How Multi-player Team Gaming will redefine the VR Experience
Last year a trailer was shown for Star Trek VR, a game where you and your crew of friends could take on different roles and responsibilities aboard a space ship. Now, Elite : Dangerous is updating their expansive game universe with that option as well. This introduces a new type of game narrative that promises incredibly advanced nonlinear storytelling–the type where acquiring skills from life could play a key role in success or failure. There will be a term to coin these games–maybe MDT (multi-player dynamic teams) or JBG (job-based gameplay). I’m not nearly popular enough to set a trend, but whatever it will be called, it will create opportunities that may help VR fulfill it’s entertainment promises.
Real-life Job Modeling
Today, games seem to be split into general audience, low learning curve that mimic conventions of the last few decades or exclusive, steep learning curves that reward genre jockeys and punishes everyone else. The emerging MDTs could appeal to everyone based on personality and experience. How does being a real-life mechanic effect your ability to fix a lunar rover? Or perhaps the more athletic among us could excel as knights whereas the engineers could literally build a siege engine that would work. This will bring up the moral dilemma of games where players cannot escape their real-life limitations vs games where no one has uniqueness because anyone could be anything.

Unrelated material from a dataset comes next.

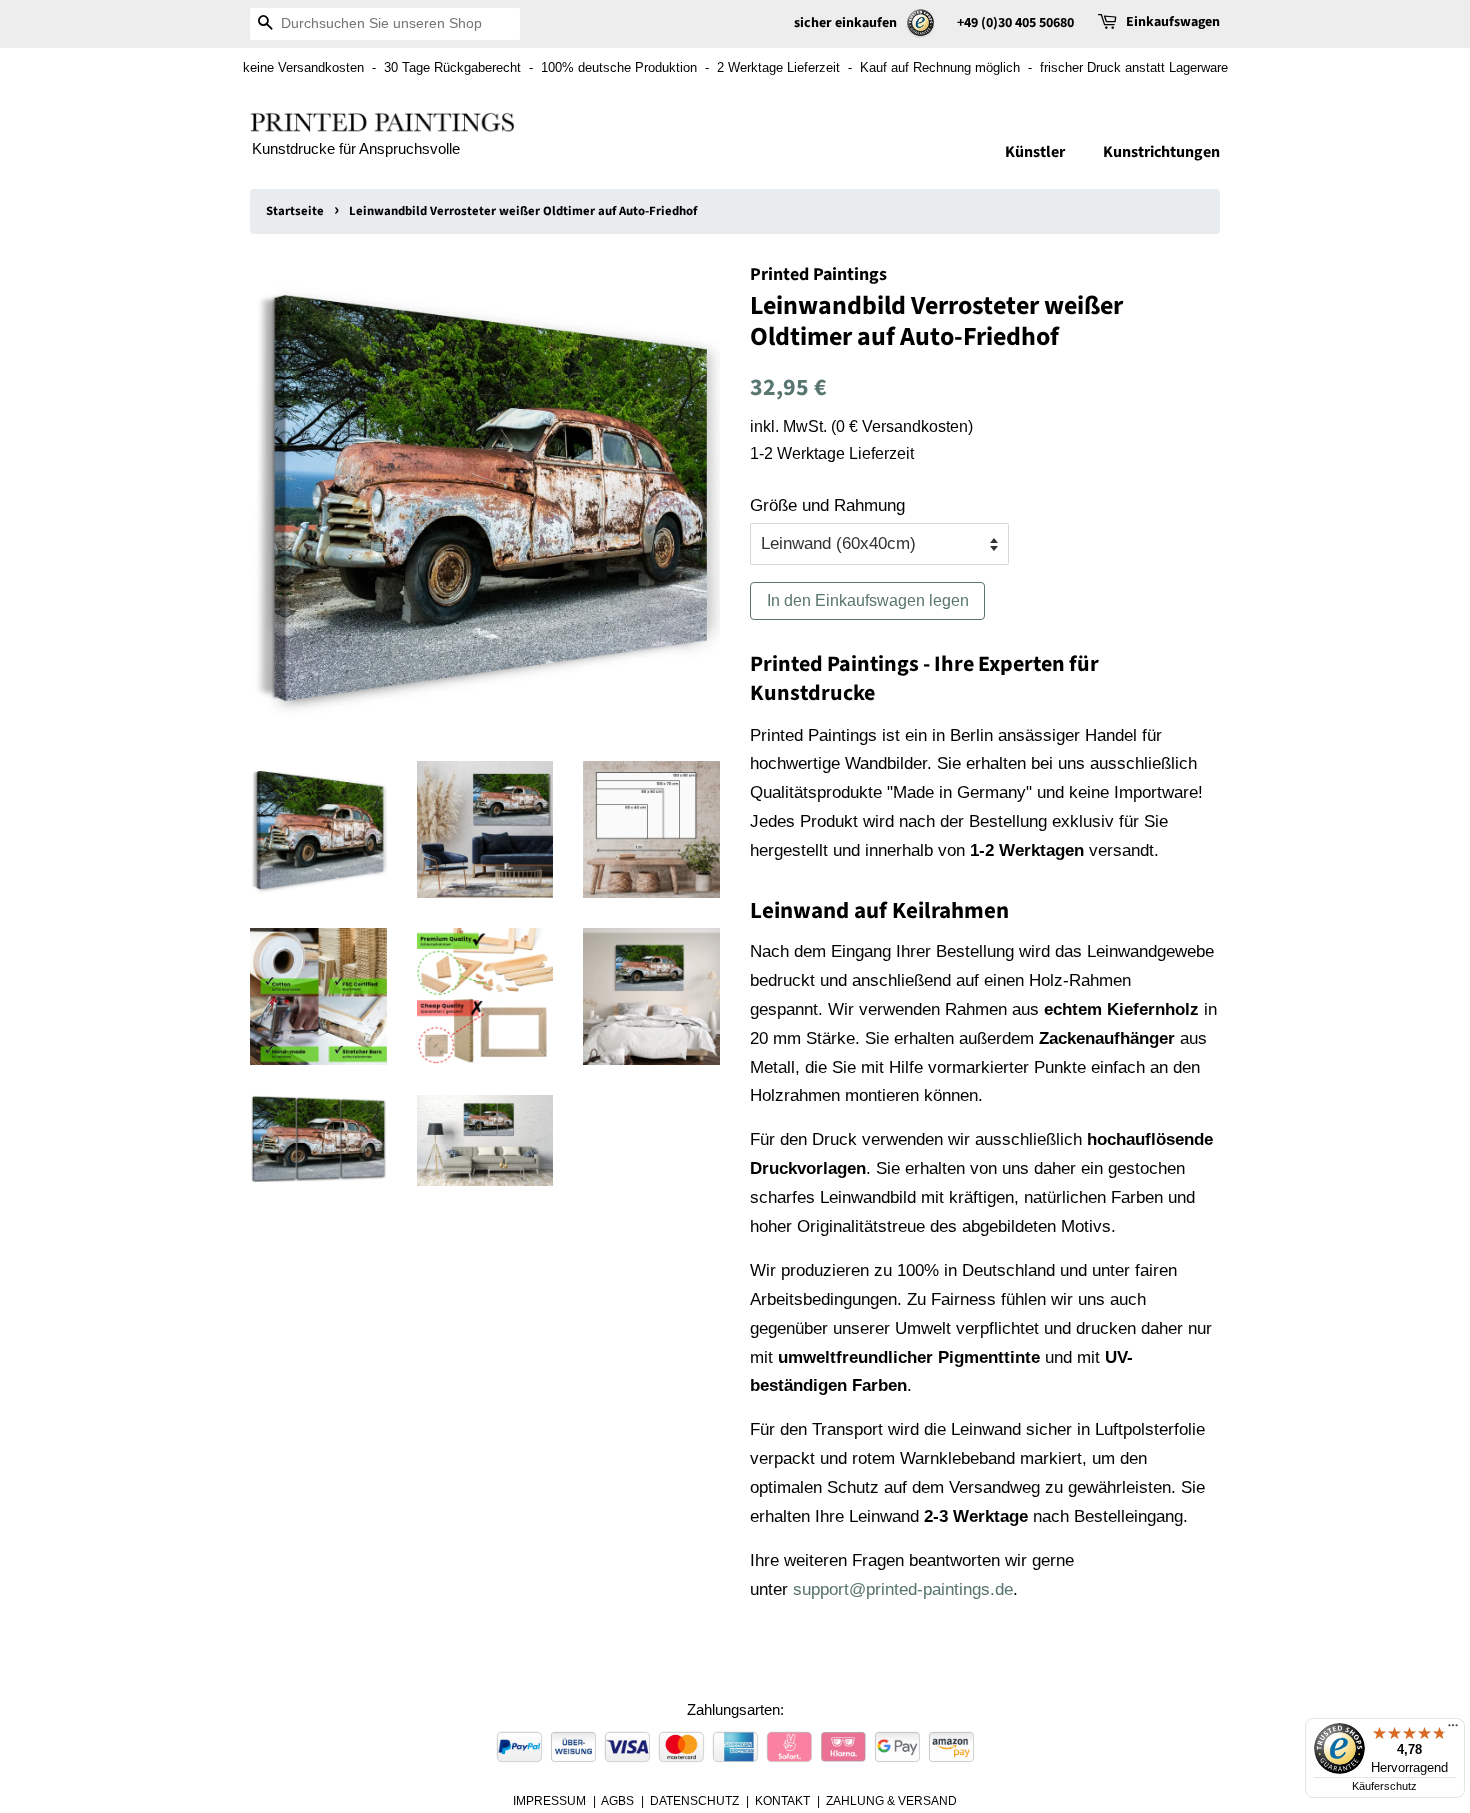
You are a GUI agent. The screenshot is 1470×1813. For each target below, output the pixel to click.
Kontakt (782, 1801)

But with these challenges come richer rewards to the open-world platform, with long-term payout for sticking with your crew as well as knowledge with real-world implications. Already, there are many companies getting into the VR education game arena such as Unimersiv and Eon.
Unscripted Dynamics
Beyond hard trades and skills, there are many factors that could elevate the MDT experience. For one, vocal or even hand signal communication turns a button pushing challenge into a trial of coordination and cooperation. Leadership, patience and emotional intelligence get rewarded in a world with evolving social structures. Many of these same traits exist in gaming today, but not in so completely a package as VR that is capable of piping in body language and context.
Layered Stories
One of the most fascinating aspects of Westworld, once you get past the “violent desires meeting violent ends” was the idea that a single universe could have decades worth of rich, gratifying adventures that appeal to a general population, unlike many of the MMOs today. There will be campaigns for the lone outing, buddy adventure or all-out warfare. Those film and game companies trying to figure out what VR could be should be mindful that the killer game may have to be a giant world that is more complete than traditional ones today, not less.